Traditional architectures versus Reactive microservices

Enterprise development has changed drastically from the early days of public internet use. Now, instead of satisfying the needs of thousands or tens of thousands, applications can serve millions of users — and potentially even more devices. To remain competitive, businesses must innovate in ever shorter cycles. This rapid increase in the pace and volume of demand motivates a different approach; one that takes full advantage of cloud and hybrid environments and enables nimble development response to changing business needs.

Because traditional architectures were not designed to run in a highly distributed environment, many organizations have run into issues trying to modernize them. Microservices have arisen as a pattern for dealing with these challenges. However, more than a technical solution, microservices offer a way of organizing development organizations to enhance productivity. Each team takes responsibility for one or more independent services that expose data and functionality through service interfaces. When well-managed, this supports faster iteration and less risky deployments.

If you are new to microservices, we recommend reading Martin Fowler’s description.
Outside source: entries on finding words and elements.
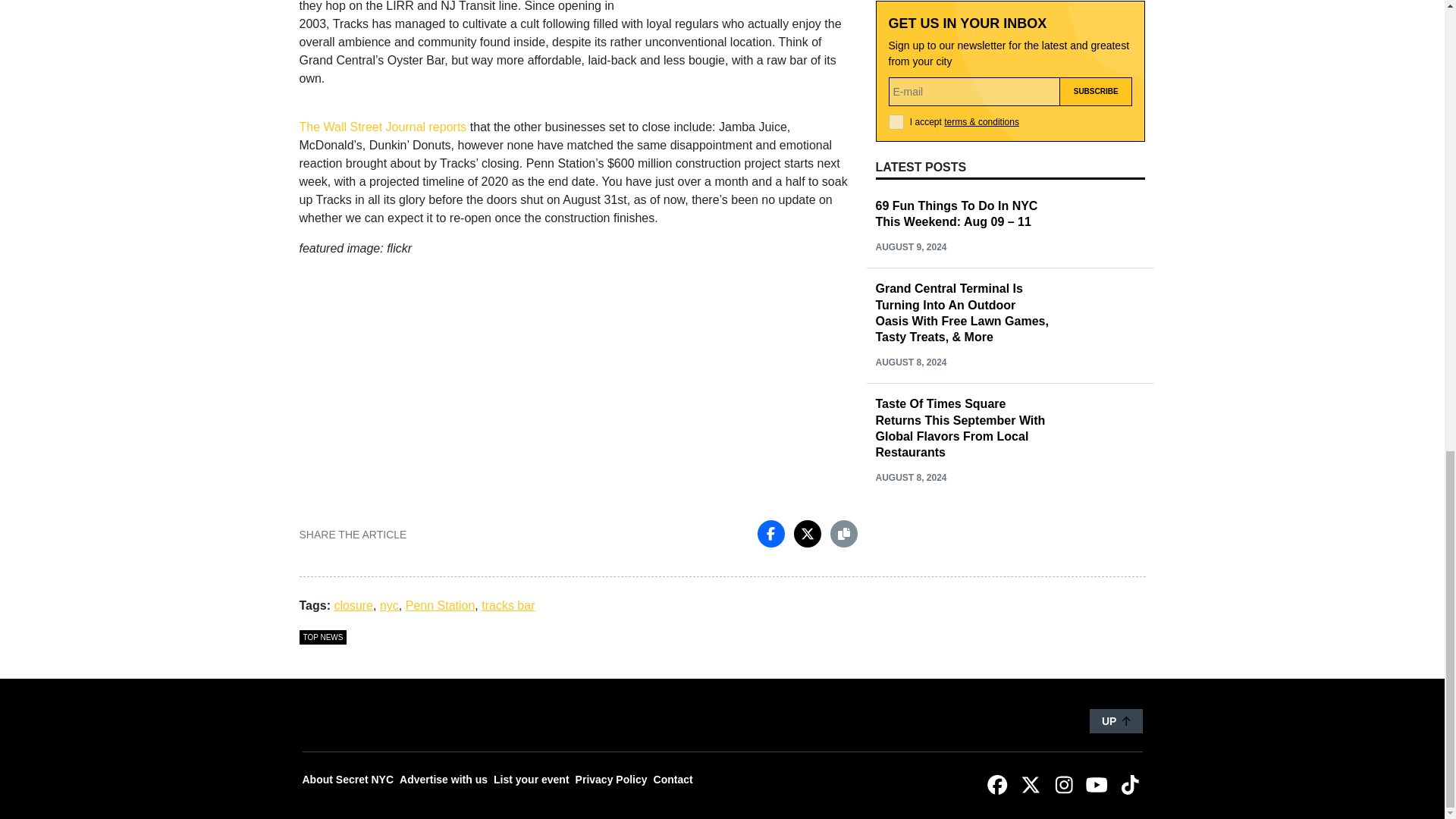
1 (896, 121)
The Wall Street Journal reports (381, 126)
Subscribe (1095, 91)
Subscribe (1095, 91)
AUGUST 8, 2024 (910, 477)
AUGUST 9, 2024 (910, 246)
AUGUST 8, 2024 (910, 362)
Given the description of an element on the screen output the (x, y) to click on. 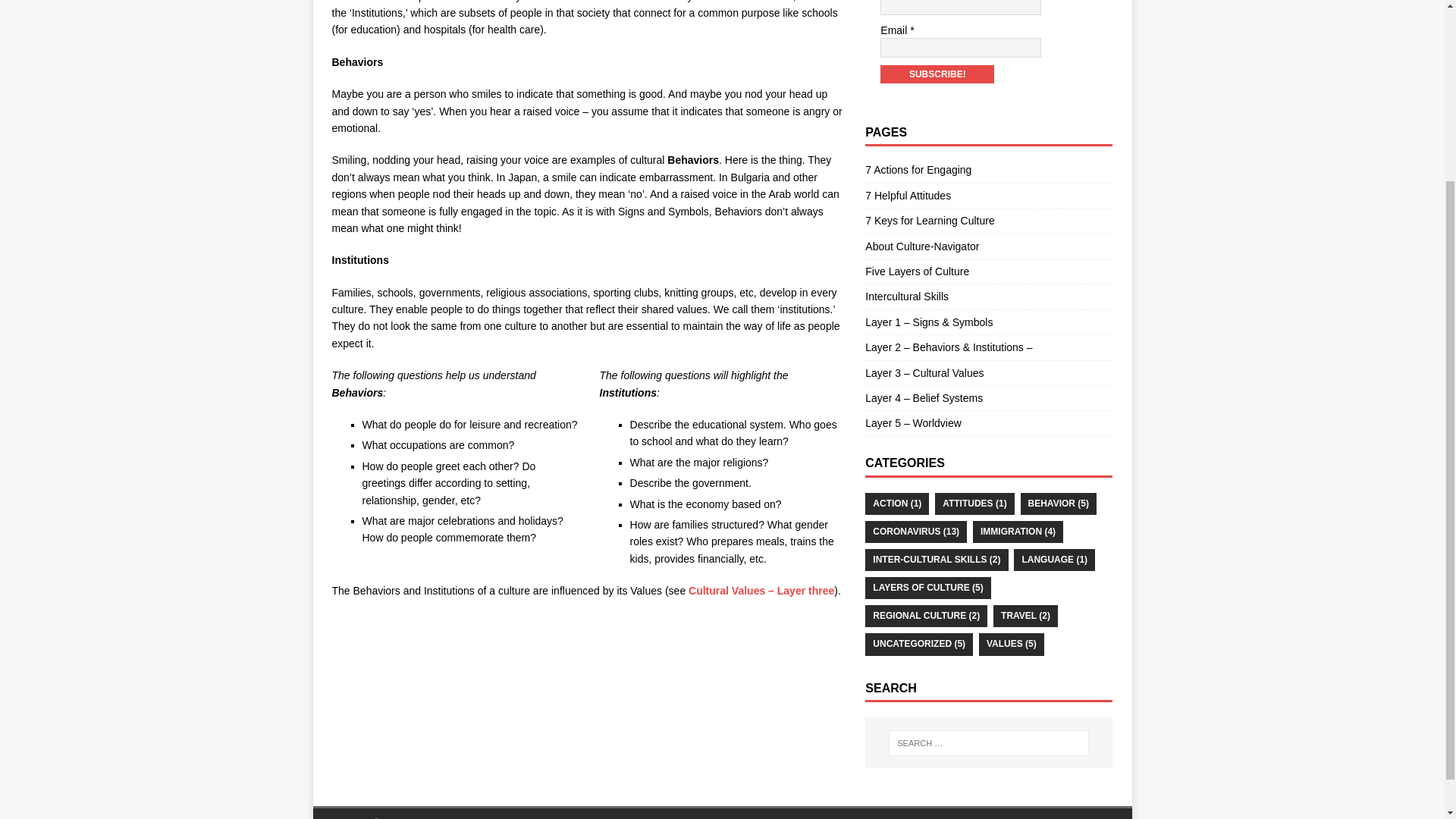
Intercultural Skills (988, 296)
Email (960, 47)
7 Helpful Attitudes (988, 195)
Subscribe! (937, 74)
Five Layers of Culture (988, 271)
7 Actions for Engaging (988, 171)
7 Keys for Learning Culture (988, 220)
Subscribe! (937, 74)
About Culture-Navigator (988, 246)
First name (960, 7)
Given the description of an element on the screen output the (x, y) to click on. 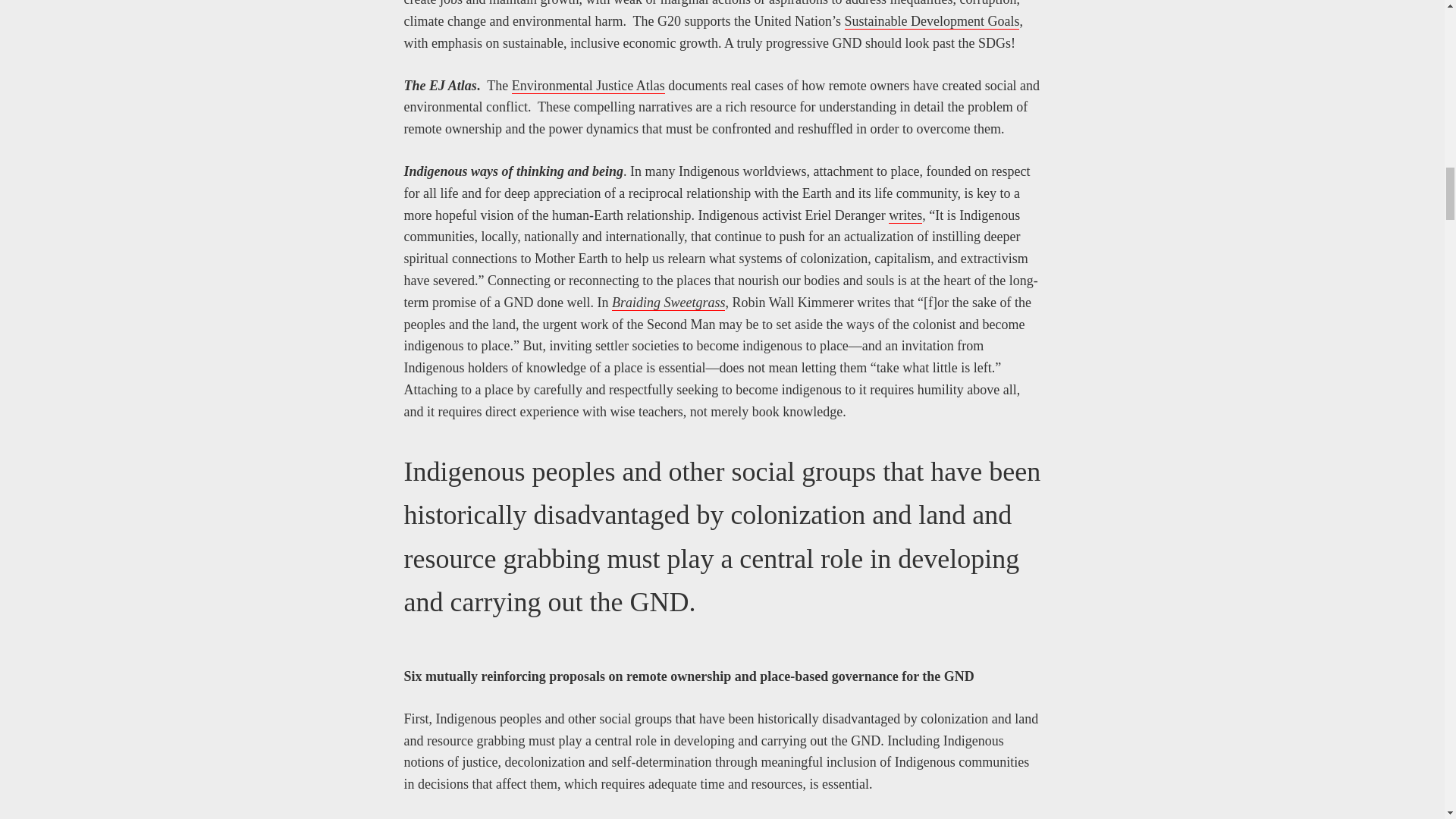
writes (904, 215)
Braiding Sweetgrass (668, 302)
Environmental Justice Atlas (588, 85)
Sustainable Development Goals (932, 21)
Given the description of an element on the screen output the (x, y) to click on. 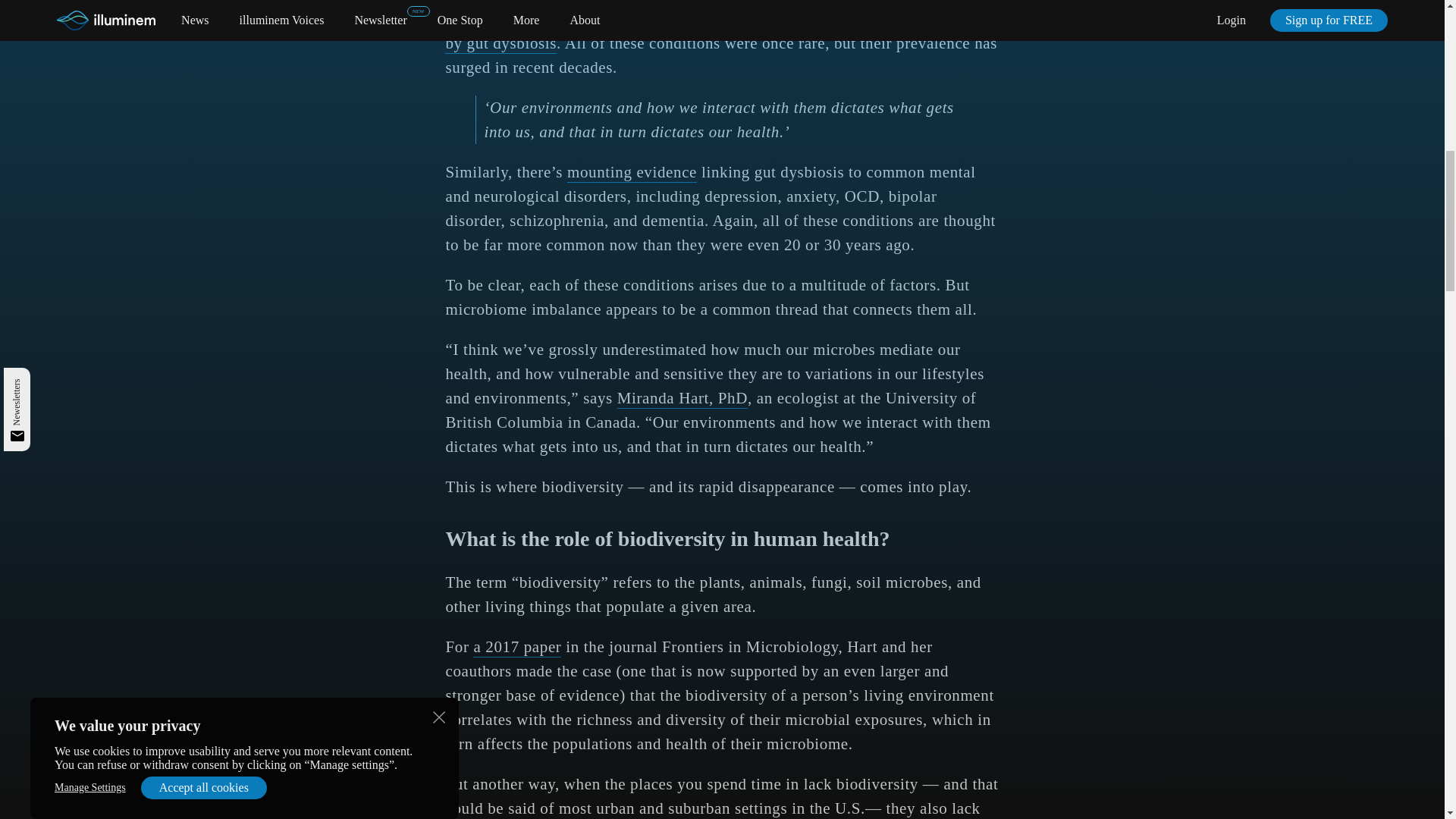
Miranda Hart, PhD (682, 398)
a 2017 paper (516, 647)
mounting evidence (632, 172)
are driven in part by gut dysbiosis (714, 31)
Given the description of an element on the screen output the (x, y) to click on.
He discusses the architectural style of developing applications as suites of lightweight services and the organizational impacts of doing so.

Reactive principles

For systems with demanding requirements, Lightbend recommends Reactive Principles as the best way to design a system that copes well with uncertainty. Reactive Principles, as defined in the Reactive Manifesto, include the properties of being responsive, resilient, elastic, and message-driven. Lightbend Platform has delivered the technical and organizational benefits of microservices for demanding applications across a variety of industries.

When designed with Reactive Principles, microservices have the following characteristics:

  • Isolation, where each microservice is completely decoupled so that its lifecycle, including failure, has no impact on other microservices in the system.

  • Autonomy, where each microservice acts and makes decisions independently and publishes its behavior through an API.

  • Single responsibility, where each microservice does one thing and does it well.

  • Event-driven, where a microservice produces, consumes and reacts to events.

  • Mobility (and addressability), where a microservice can be moved at runtime but can be reached in the same way regardless of its location.

  • Own their state exclusively by managing and persisting their own state in the way that best suits its own needs.

Isolation and autonomy

From the early days of object oriented programming and service-oriented architectures, experts have recognized the benefits of encapsulation and of loose coupling between modules. Reactive microservices offer isolation and autonomy at a level that traditional architectures cannot. When each microservice has one reason to exist and owns its own state and behavior, it gains the advantages of a Shared Nothing Architecture.

Rather than interacting by remote invocation, microservices publish their capabilities through a protocol. Communication is asynchronous to increase concurrency. Microservices cooperate and collaborate without being tightly coupled. Isolation and autonomy enables new development and deployment patterns:

  • Small, independent teams can be each be responsible for one microservice.

  • Microservices can be monitored, tested, and debugged independently.

  • Microservices can be upgraded frequently without impacting the other services in the system, supporting continuous integration.

  • Microservices can scale up and down and in and out, by simply adding and removing instances.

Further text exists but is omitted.